Stranger anxiety and separation anxiety are, in fact, normal developmental milestones that typically begin around six to eight months, and peak between 10 and 18 months, regardless of your child-care choices. This means that for kids under age two, morning drop-offs can be tough and tear-filled at the best of times, even without COVID-related changes (such as ECEs wearing masks).
Despite Watkins’s hesitations, she knew her daughter would thrive once she settled in, as her two older kids had, and would do well with the routine and structure of a daycare setting.
During the pandemic, daycares have had to adjust with things like mask-wearing for the staff, eliminating indoor drop-offs, performing temperature checks at the door and decreasing the number of kids in a class. They may have separated play stations and set up individual sensory bins instead of shared ones, and some kids eat their lunches and snacks with only a few tablemates (instead of the whole class sitting at one table). Some daycares have relocated song circles outdoors, since singing can spread COVID.
But the essence of how children are cared for and comforted remains, says Heidi Briggs, owner of Evergreen Childcare Centre, a daycare in White Rock, BC. She knows how unsettling it has been for parents to be banned from coming inside, so she invested in an app that allows parents to communicate directly with their child’s teacher and get a glimpse into their child’s day through photos.
She also says that most of the children new to the centre during COVID have adapted in two or three weeks. She’s observed that her “COVID babies” go through a phase of looking at other kids in awe because they may not have seen another child their age before, but they adjust quickly after that.
“We’ve also noticed that if the parents are high-anxiety coming into a daycare setting, it really reflects onto their children,” Briggs adds. “But if we have parents who are more relaxed, the child is, too.” She also says that the full-time kids tend to adjust faster than the kids who attend only a few days a week.
I’m happy to report that the transition went fairly well for my son, all things considered. And by his second week, like clockwork, any remaining guilt vanished when I saw him happily be scooped up and carried inside by his teacher without even glancing back at me.
Due to different pandemic regulations across municipalities, it’s best to ask questions at your particular daycare prior to enrolling. Can parents go inside the building for drop-off and pickup? Do they have an app to help keep parents informed? What’s the policy on soothers, blankets and stuffies from home? What’s the protocol for a kid with a runny nose, fever or cough? What happens with tuition payment if the daycare must close temporarily due to a COVID exposure? These are all ongoing considerations as we await COVID vaccines for young kids.

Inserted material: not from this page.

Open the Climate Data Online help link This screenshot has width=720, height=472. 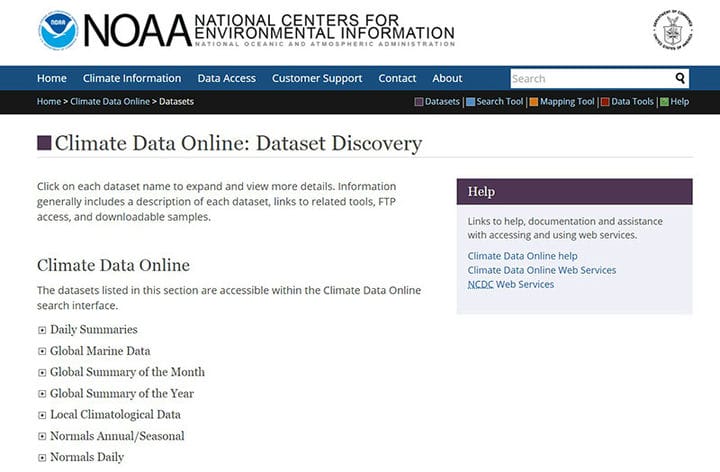coord(522,256)
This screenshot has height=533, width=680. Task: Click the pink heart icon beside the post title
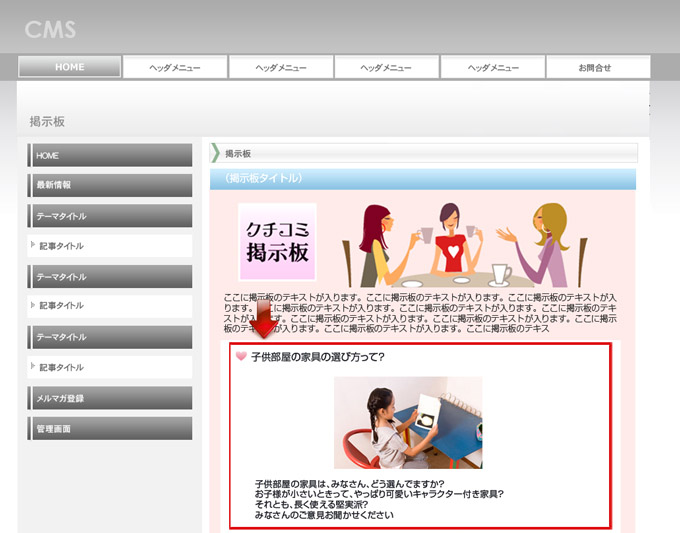241,356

Jacqueline Wong, a paediatric infectious disease specialist at McMaster Children’s Hospital in Hamilton, Ont., enrolled her almost two-year-old in a daycare during the pandemic. As a mom and a doctor, she weighed the COVID risks against the benefits by looking at the infection rates and vaccination trends in her community. She advises parents to also evaluate any of their child’s underlying medical conditions that might put them, or someone they live with, at risk for more severe outcomes.

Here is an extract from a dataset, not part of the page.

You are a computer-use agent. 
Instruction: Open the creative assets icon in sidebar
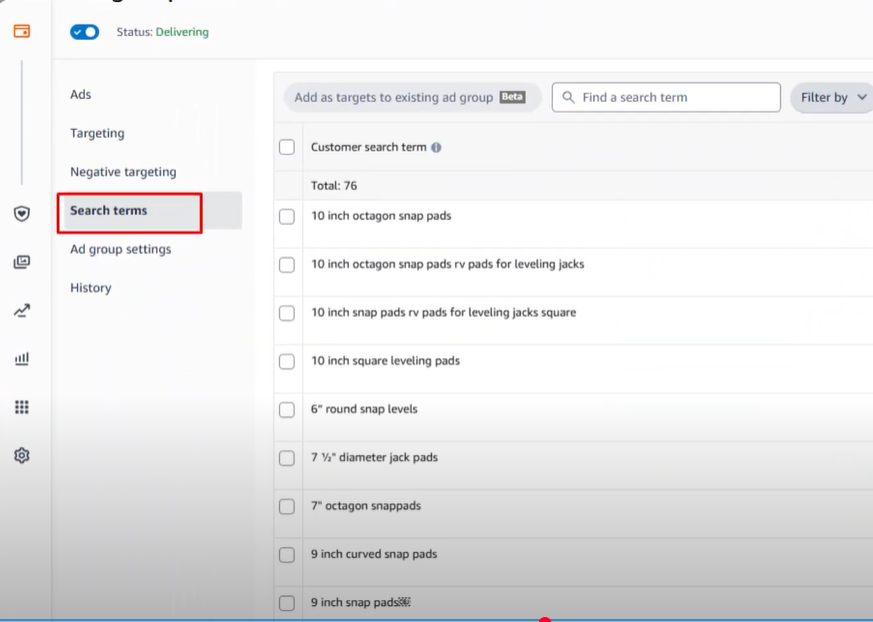click(20, 261)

Even with the newer, more transmissible variants, Wong has tried to reassure parents who are anxious about their unvaccinated kids attending group daycares. “We’ve continued to observe that children have a much milder course,” says Wong. “Complicated cases are rather rare. And with the ongoing widespread use of vaccinations, including vaccines for ECEs, this creates an immunity ‘wall’ that prevents the spread of variants within communities, and therefore less illness among children who are too young to receive the vaccine.”
Wong feels the developmental benefits have outweighed the COVID risk for her family. Not long after her son son joined daycare, she noticed an enormous improvement in her son’s socialization and communication skills.

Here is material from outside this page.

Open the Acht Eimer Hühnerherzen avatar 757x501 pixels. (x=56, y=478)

As you wade through your options, she suggests that you avoid thinking of daycare as an absolute decision, but instead accept that you are making a choice at this moment, based on what your child and your family needs now. Find comfort in knowing you can always reassess and change course if needed.
It may also be reassuring to know that many parents find the countdown to the end of a parental leave, and the anticipation of starting child care, is usually more emotional and stressful than the reality of the transition, once the big day finally arrives.
“Sometimes we don’t know how well our children will fare until we challenge them, and challenge ourselves,” says Wong.